国の文化審議会(佐藤信会長)は23日、糸島市の櫻井神社の本殿と拝殿、楼門の3棟と髙祖神社本殿を国の重要文化財に指定するよう文部科学大臣に答申した。秋ごろの官報告示で正式に決定する。指定されると、市内の国指定文化財は計18件、建造物としては初となる。
櫻井神社の本殿は正面の柱間が三間(柱4本)の三間社流造(さんげんしゃながれづくり)で檜皮葺(ひわだぶき)。拝殿は開いた本を伏せたような屋根の切妻造妻入(きりづまづくりつまいり)、楼門は間口が三間で中央を戸口とした三間一戸(さんげんいっこ)。

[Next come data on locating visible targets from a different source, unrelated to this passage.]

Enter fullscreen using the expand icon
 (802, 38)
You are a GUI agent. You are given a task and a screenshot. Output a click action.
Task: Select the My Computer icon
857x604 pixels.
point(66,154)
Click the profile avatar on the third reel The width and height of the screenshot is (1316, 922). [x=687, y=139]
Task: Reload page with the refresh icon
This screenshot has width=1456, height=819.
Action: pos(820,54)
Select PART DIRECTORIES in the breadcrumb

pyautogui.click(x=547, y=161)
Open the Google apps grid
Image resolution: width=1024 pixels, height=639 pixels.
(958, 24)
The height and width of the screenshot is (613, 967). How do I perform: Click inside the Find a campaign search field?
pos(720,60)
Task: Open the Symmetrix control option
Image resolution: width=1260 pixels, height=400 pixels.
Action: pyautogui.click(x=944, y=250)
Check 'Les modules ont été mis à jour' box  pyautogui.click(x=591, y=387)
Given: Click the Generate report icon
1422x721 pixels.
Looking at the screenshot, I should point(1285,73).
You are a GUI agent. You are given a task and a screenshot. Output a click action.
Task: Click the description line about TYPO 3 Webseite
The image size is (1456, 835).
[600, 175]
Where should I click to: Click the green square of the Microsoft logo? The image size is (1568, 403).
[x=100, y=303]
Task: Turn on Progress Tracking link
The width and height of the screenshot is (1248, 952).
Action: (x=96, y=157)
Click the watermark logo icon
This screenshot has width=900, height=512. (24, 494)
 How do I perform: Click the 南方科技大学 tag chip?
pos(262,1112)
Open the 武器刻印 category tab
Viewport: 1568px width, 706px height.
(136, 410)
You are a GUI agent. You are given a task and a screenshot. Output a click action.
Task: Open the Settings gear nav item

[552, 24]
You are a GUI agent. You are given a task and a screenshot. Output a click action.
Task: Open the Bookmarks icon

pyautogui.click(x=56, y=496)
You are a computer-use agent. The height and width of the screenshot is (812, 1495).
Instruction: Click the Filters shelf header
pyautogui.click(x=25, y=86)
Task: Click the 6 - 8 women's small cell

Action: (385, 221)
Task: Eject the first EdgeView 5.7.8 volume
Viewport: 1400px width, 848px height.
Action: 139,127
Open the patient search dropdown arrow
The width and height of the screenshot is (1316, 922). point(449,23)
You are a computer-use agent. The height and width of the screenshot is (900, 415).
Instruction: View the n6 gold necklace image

同神社の縁起によれば、1610年の集中豪雨で岩戸(古墳の横穴式石室)が姿を現したことを契機に創立された。
本殿は棟札から1632年に福岡藩二代藩主黒田忠之公によって造営され、鮮やかに彩色された彫刻などで装飾されている。拝殿と楼門も同時期に建設されたと考えられる。
江戸時代前期の創建時期や由緒などが明らかで、岩戸宮から本殿、拝殿、楼門が一直線に建ち並び、福岡藩直営の社殿群がほぼ当時のまま残る希少な神社遺構として価値が高い。また、創建当時の境内の様子を描いた絵図や棟札7枚も合わせて国重文に指定される予定。
同神社の外山穰也(みのる)宮司は「国重文への指定は、身の引き締まる思い。これを契機に、より多くの方に参拝いただければ」と語った。
髙祖神社の創建は平安時代前期にさかのぼるとされ、中世には高祖城を本拠地とする原田氏、近世以降は福岡藩の黒田氏の庇護を受けた。
本殿は三間社流造で檜皮葺。2013年から4年かけて行われた調査で、現存する棟札から1541年に建立されたことが判明。県内では1458年建立と伝えられる太宰府天満宮の志賀社本殿(太宰府市)に次いで古い。
流造本殿としては県内最古で、歴史的価値が高いと評価された。棟札6枚も合わせて国重文となる予定。
同神社の上原和憲宮司は「国重文になるとは思ってもいなかった。このままの姿を維持しながら後世に引き継ぎ、守っていきたい」と喜んだ。
月形祐二市長は「糸島の先人たちが永く守り伝えてきた文化財が、2件同時に国の重要文化財に指定されたことは、たいへん光栄であり誇り。今後も文化財の保護と継承によりいっそう取り組んでまいりたい。この指定を機に糸島の文化財をより多くの方に知っていただき、訪れていただければ」とコメントした。